§ Data for this exercise:

- Opening Delimiter -

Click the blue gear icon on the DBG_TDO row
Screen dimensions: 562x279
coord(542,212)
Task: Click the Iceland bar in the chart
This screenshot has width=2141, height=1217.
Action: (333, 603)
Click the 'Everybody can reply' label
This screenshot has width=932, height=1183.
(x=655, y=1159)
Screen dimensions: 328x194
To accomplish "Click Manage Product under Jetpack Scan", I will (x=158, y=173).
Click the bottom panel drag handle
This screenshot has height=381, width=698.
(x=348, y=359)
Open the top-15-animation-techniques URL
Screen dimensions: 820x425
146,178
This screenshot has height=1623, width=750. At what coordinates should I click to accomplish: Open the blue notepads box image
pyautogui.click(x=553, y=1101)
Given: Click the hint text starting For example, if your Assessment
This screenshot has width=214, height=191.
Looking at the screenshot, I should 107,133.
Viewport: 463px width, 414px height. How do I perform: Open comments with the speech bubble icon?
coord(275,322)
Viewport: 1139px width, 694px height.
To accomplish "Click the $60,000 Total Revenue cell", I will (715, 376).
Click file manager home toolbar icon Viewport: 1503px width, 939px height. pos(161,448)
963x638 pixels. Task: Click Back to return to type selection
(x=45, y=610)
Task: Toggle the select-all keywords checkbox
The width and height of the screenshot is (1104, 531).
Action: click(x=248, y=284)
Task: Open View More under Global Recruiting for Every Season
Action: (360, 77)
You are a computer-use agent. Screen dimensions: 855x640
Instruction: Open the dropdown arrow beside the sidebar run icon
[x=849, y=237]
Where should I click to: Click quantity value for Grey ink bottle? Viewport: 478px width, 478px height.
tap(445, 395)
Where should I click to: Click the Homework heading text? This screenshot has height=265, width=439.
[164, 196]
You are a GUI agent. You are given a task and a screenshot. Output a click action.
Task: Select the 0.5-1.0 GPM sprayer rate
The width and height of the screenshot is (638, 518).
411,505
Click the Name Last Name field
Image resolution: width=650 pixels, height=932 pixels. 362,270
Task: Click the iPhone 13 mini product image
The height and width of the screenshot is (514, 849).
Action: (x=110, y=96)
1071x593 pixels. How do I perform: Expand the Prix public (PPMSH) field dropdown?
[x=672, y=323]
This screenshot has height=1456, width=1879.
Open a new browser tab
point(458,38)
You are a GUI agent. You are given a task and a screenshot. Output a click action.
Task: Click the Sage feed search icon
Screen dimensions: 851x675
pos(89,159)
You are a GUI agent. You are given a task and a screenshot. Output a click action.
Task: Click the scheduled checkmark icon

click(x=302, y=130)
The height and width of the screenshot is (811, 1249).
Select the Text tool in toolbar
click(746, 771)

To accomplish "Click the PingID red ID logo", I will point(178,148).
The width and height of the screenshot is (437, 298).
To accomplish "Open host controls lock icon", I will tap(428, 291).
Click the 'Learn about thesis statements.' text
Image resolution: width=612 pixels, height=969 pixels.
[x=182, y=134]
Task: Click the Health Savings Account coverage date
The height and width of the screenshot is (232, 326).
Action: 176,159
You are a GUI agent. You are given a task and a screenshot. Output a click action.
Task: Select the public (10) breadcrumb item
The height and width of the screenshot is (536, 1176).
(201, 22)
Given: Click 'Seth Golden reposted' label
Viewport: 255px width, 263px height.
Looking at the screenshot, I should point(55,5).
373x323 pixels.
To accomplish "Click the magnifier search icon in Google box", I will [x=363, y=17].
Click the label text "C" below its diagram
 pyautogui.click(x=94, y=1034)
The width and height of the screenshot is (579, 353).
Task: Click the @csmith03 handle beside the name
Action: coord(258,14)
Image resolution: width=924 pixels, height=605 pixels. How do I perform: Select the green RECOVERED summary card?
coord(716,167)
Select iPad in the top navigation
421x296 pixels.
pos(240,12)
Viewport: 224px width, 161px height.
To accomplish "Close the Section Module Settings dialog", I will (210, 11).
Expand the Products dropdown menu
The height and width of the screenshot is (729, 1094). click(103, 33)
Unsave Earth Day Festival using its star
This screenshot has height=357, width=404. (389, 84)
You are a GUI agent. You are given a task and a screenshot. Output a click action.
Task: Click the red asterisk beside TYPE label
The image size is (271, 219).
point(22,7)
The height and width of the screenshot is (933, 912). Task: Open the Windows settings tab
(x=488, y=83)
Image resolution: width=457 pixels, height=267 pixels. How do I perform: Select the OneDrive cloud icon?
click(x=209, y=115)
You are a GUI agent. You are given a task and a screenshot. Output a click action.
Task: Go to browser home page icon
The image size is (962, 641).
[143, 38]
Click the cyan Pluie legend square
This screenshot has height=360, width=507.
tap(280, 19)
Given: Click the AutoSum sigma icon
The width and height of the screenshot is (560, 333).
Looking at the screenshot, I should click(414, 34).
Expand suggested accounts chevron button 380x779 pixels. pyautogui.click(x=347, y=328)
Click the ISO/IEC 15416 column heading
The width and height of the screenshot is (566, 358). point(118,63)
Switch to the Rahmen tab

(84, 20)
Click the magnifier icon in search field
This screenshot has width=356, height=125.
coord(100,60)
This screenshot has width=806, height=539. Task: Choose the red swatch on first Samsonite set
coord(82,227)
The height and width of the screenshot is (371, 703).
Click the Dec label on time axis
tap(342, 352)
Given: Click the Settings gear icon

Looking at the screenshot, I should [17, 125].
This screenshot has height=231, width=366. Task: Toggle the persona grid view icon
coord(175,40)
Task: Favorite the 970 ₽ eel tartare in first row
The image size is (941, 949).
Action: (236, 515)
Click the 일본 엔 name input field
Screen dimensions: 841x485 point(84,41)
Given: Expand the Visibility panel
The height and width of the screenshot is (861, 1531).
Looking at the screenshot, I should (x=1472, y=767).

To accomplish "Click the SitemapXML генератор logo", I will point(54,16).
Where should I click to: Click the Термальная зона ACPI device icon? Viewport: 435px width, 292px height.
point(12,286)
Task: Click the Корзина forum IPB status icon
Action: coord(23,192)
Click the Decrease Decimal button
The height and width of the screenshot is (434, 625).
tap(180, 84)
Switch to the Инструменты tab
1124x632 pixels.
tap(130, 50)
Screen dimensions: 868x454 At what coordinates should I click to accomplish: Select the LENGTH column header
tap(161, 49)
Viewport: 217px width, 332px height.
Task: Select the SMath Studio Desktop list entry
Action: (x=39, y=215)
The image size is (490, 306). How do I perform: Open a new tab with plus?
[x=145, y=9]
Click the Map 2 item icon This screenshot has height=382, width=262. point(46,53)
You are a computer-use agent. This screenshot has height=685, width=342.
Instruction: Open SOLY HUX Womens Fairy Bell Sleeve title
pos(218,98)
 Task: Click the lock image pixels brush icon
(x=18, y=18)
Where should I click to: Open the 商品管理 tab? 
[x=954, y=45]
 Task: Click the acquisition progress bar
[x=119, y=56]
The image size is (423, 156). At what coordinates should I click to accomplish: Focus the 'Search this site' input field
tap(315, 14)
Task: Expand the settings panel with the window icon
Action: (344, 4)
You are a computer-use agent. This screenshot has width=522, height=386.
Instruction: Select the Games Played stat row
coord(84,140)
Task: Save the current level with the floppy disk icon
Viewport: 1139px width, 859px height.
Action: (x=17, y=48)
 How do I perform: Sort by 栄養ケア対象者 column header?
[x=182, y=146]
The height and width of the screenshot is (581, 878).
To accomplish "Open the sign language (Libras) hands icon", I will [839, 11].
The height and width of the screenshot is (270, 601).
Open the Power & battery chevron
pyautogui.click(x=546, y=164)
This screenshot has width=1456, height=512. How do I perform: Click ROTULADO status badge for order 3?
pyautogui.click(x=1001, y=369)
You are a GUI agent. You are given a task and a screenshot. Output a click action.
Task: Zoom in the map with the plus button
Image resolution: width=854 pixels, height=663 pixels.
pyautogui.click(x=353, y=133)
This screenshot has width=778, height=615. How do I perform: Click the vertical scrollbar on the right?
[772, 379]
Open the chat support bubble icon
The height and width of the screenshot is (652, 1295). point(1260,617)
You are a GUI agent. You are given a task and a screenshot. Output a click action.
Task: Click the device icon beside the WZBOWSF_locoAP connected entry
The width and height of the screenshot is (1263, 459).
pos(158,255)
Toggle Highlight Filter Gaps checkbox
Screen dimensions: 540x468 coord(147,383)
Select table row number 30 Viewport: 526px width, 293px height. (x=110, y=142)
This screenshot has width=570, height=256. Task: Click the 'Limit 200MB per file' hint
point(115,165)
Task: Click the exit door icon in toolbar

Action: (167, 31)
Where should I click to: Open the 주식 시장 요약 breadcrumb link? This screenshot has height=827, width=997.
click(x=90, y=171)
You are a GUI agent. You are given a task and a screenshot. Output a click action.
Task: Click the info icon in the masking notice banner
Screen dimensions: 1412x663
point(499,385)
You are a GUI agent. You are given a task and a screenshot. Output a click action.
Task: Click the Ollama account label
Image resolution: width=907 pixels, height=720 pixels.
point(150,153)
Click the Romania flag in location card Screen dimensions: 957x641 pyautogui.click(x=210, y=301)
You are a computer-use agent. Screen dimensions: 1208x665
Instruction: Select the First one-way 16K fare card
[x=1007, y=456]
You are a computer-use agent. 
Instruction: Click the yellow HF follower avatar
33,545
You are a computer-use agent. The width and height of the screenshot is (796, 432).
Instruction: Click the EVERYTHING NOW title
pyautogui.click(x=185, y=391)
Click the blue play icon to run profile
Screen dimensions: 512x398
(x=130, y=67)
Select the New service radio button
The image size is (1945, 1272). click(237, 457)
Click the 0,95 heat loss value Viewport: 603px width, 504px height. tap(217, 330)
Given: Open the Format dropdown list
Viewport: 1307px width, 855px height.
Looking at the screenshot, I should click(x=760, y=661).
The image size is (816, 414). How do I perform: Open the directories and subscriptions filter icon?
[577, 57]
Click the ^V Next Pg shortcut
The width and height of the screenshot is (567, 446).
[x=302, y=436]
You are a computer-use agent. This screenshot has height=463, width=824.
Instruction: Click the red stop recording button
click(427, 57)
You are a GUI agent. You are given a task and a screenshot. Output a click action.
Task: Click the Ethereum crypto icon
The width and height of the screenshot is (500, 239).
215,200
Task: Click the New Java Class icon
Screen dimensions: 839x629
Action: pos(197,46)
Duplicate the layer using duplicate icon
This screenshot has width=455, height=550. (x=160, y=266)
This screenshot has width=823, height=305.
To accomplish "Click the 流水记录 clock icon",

- Closing Delimiter -

§ Prompt: Copy all the lines above that hold the string "logo".

§ Task response:
To accomplish "Click the PingID red ID logo", I will point(178,148).
To accomplish "Click the SitemapXML генератор logo", I will point(54,16).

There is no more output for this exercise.